* [What to produce]:
Render all of the material below as a Markdown table with two columns, No. and Entry, numbering each line and omitting any blank lines.
——
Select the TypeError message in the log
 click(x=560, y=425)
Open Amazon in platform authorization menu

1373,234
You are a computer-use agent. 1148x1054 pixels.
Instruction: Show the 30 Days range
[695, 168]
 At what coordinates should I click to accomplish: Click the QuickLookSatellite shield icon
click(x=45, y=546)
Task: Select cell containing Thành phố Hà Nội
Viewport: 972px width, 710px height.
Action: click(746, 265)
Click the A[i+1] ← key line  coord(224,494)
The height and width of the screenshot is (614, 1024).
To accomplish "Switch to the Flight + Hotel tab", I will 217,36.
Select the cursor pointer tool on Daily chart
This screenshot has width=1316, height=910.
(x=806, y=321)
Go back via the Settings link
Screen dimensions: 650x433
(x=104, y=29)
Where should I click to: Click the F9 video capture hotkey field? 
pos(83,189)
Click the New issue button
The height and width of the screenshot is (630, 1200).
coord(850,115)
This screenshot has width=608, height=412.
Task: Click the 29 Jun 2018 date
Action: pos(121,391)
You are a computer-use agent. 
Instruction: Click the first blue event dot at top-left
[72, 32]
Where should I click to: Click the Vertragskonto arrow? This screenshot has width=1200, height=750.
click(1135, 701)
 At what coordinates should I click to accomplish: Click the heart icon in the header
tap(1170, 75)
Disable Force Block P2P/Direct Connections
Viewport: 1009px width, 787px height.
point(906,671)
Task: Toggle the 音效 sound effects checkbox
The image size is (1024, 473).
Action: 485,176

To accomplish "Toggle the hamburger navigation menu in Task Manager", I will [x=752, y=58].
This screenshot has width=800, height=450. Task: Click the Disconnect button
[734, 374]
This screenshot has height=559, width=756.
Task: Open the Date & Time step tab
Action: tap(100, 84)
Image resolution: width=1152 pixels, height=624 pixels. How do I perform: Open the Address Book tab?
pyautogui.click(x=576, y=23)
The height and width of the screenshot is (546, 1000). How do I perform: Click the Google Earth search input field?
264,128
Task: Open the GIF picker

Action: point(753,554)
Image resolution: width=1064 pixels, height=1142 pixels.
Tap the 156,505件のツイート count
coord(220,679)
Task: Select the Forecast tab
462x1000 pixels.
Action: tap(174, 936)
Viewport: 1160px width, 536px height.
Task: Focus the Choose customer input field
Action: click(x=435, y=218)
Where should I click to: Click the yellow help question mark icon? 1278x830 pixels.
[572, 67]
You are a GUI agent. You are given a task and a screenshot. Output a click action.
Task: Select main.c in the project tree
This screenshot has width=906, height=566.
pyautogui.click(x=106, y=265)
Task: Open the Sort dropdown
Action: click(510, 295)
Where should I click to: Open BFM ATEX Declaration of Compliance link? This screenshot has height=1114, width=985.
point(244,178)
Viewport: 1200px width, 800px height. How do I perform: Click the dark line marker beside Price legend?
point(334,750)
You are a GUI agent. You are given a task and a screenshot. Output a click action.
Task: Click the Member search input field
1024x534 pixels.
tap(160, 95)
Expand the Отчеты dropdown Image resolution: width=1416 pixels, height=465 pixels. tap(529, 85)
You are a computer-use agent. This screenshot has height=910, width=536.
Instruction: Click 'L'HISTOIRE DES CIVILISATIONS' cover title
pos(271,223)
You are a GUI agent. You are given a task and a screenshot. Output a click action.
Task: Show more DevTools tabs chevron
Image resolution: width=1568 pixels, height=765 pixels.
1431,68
——
* [Output for this exercise]:
| No. | Entry |
|---|---|
| 1 | Select the TypeError message in the log |
| 2 |  click(x=560, y=425) |
| 3 | Open Amazon in platform authorization menu |
| 4 | 1373,234 |
| 5 | You are a computer-use agent. 1148x1054 pixels. |
| 6 | Instruction: Show the 30 Days range |
| 7 | [695, 168] |
| 8 |  At what coordinates should I click to accomplish: Click the QuickLookSatellite shield icon |
| 9 | click(x=45, y=546) |
| 10 | Task: Select cell containing Thành phố Hà Nội |
| 11 | Viewport: 972px width, 710px height. |
| 12 | Action: click(746, 265) |
| 13 | Click the A[i+1] ← key line  coord(224,494) |
| 14 | The height and width of the screenshot is (614, 1024). |
| 15 | To accomplish "Switch to the Flight + Hotel tab", I will 217,36. |
| 16 | Select the cursor pointer tool on Daily chart |
| 17 | This screenshot has width=1316, height=910. |
| 18 | (x=806, y=321) |
| 19 | Go back via the Settings link |
| 20 | Screen dimensions: 650x433 |
| 21 | (x=104, y=29) |
| 22 | Where should I click to: Click the F9 video capture hotkey field?  |
| 23 | pos(83,189) |
| 24 | Click the New issue button |
| 25 | The height and width of the screenshot is (630, 1200). |
| 26 | coord(850,115) |
| 27 | This screenshot has width=608, height=412. |
| 28 | Task: Click the 29 Jun 2018 date |
| 29 | Action: pos(121,391) |
| 30 | You are a computer-use agent.  |
| 31 | Instruction: Click the first blue event dot at top-left |
| 32 | [72, 32] |
| 33 | Where should I click to: Click the Vertragskonto arrow? This screenshot has width=1200, height=750. |
| 34 | click(1135, 701) |
| 35 |  At what coordinates should I click to accomplish: Click the heart icon in the header |
| 36 | tap(1170, 75) |
| 37 | Disable Force Block P2P/Direct Connections |
| 38 | Viewport: 1009px width, 787px height. |
| 39 | point(906,671) |
| 40 | Task: Toggle the 音效 sound effects checkbox |
| 41 | The image size is (1024, 473). |
| 42 | Action: 485,176 |
| 43 | To accomplish "Toggle the hamburger navigation menu in Task Manager", I will [x=752, y=58]. |
| 44 | This screenshot has width=800, height=450. Task: Click the Disconnect button |
| 45 | [734, 374] |
| 46 | This screenshot has height=559, width=756. |
| 47 | Task: Open the Date & Time step tab |
| 48 | Action: tap(100, 84) |
| 49 | Image resolution: width=1152 pixels, height=624 pixels. How do I perform: Open the Address Book tab? |
| 50 | pyautogui.click(x=576, y=23) |
| 51 | The height and width of the screenshot is (546, 1000). How do I perform: Click the Google Earth search input field? |
| 52 | 264,128 |
| 53 | Task: Open the GIF picker |
| 54 | Action: point(753,554) |
| 55 | Image resolution: width=1064 pixels, height=1142 pixels. |
| 56 | Tap the 156,505件のツイート count |
| 57 | coord(220,679) |
| 58 | Task: Select the Forecast tab |
| 59 | 462x1000 pixels. |
| 60 | Action: tap(174, 936) |
| 61 | Viewport: 1160px width, 536px height. |
| 62 | Task: Focus the Choose customer input field |
| 63 | Action: click(x=435, y=218) |
| 64 | Where should I click to: Click the yellow help question mark icon? 1278x830 pixels. |
| 65 | [572, 67] |
| 66 | You are a GUI agent. You are given a task and a screenshot. Output a click action. |
| 67 | Task: Select main.c in the project tree |
| 68 | This screenshot has width=906, height=566. |
| 69 | pyautogui.click(x=106, y=265) |
| 70 | Task: Open the Sort dropdown |
| 71 | Action: click(510, 295) |
| 72 | Where should I click to: Open BFM ATEX Declaration of Compliance link? This screenshot has height=1114, width=985. |
| 73 | point(244,178) |
| 74 | Viewport: 1200px width, 800px height. How do I perform: Click the dark line marker beside Price legend? |
| 75 | point(334,750) |
| 76 | You are a GUI agent. You are given a task and a screenshot. Output a click action. |
| 77 | Task: Click the Member search input field |
| 78 | 1024x534 pixels. |
| 79 | tap(160, 95) |
| 80 | Expand the Отчеты dropdown Image resolution: width=1416 pixels, height=465 pixels. tap(529, 85) |
| 81 | You are a computer-use agent. This screenshot has height=910, width=536. |
| 82 | Instruction: Click 'L'HISTOIRE DES CIVILISATIONS' cover title |
| 83 | pos(271,223) |
| 84 | You are a GUI agent. You are given a task and a screenshot. Output a click action. |
| 85 | Task: Show more DevTools tabs chevron |
| 86 | Image resolution: width=1568 pixels, height=765 pixels. |
| 87 | 1431,68 |